* [Task statement]:
Go through the entries below and report how many lines contain the string "will". Nothing but the number is wanted.

* [Supplied records]:
- - -

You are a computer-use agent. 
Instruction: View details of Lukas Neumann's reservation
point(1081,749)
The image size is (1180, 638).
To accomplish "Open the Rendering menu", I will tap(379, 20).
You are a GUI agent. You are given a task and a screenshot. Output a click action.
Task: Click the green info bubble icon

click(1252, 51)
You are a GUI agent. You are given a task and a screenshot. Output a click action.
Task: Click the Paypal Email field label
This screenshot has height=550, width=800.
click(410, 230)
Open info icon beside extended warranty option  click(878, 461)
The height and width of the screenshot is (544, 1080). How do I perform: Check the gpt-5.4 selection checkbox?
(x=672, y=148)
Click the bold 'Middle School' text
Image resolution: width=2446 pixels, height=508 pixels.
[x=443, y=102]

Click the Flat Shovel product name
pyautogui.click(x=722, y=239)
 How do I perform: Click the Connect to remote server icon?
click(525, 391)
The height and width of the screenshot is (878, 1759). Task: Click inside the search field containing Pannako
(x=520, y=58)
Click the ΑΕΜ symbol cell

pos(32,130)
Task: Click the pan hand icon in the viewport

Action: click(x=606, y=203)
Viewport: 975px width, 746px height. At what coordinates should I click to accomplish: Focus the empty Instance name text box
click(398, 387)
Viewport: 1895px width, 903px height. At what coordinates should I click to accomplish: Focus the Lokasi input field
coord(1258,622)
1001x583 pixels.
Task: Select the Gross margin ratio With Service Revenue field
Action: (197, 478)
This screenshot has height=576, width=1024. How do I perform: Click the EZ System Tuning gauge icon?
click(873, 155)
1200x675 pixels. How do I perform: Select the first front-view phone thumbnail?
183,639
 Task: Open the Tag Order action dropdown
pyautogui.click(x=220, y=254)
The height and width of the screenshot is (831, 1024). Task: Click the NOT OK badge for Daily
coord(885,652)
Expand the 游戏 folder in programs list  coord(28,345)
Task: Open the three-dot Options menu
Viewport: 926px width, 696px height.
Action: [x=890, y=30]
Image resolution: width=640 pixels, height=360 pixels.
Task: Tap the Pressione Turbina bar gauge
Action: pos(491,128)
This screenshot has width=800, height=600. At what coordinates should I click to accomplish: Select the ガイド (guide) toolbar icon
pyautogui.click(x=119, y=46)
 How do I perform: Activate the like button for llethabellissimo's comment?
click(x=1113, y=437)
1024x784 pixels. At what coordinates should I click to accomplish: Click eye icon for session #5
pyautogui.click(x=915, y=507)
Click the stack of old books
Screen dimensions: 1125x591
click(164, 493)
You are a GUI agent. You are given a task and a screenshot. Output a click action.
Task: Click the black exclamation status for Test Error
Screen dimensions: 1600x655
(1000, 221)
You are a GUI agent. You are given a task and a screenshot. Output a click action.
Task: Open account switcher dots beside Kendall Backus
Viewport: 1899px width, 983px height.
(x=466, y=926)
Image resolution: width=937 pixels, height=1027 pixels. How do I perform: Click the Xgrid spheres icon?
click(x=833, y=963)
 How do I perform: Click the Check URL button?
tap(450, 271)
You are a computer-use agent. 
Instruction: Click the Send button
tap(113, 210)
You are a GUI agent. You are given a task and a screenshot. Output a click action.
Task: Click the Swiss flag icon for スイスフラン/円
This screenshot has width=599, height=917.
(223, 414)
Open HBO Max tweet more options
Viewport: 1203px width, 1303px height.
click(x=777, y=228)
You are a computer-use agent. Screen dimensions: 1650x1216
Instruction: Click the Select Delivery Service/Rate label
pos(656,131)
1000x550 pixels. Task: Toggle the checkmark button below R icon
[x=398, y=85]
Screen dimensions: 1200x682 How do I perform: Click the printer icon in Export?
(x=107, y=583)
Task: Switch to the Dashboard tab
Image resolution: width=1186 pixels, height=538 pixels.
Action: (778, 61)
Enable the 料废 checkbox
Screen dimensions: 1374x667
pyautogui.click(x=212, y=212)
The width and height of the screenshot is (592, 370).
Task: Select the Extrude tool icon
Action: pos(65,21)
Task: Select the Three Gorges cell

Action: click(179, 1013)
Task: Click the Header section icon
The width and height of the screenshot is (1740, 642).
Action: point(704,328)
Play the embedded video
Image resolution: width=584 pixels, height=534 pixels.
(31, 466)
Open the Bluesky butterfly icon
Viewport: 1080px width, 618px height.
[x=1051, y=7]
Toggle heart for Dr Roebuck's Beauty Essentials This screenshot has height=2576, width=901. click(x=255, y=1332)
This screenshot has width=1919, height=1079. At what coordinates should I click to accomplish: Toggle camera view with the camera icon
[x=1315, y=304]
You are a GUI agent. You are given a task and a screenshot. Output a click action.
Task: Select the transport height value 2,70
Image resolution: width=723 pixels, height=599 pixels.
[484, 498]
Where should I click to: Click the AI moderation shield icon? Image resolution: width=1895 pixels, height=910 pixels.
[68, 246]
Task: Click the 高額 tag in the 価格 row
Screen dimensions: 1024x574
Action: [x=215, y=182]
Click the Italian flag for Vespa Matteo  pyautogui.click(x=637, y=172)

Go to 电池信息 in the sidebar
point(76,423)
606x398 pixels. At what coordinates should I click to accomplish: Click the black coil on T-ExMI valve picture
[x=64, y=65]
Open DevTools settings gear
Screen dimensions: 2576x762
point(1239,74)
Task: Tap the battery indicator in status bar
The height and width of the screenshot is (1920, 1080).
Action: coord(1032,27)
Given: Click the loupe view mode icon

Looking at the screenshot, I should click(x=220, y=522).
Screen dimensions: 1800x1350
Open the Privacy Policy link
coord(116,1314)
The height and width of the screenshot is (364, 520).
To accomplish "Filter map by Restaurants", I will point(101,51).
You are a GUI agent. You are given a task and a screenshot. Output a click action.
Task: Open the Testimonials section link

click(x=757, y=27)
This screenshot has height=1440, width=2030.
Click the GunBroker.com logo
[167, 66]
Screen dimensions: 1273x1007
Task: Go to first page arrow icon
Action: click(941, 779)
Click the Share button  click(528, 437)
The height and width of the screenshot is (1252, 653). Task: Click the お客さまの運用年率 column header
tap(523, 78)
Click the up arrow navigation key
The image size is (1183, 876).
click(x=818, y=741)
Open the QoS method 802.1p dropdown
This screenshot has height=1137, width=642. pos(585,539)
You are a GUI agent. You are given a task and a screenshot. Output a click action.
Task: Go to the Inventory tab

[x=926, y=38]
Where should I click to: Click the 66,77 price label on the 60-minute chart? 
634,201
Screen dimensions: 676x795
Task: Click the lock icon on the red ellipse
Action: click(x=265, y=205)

- - -

* [Answer to the exercise]:
2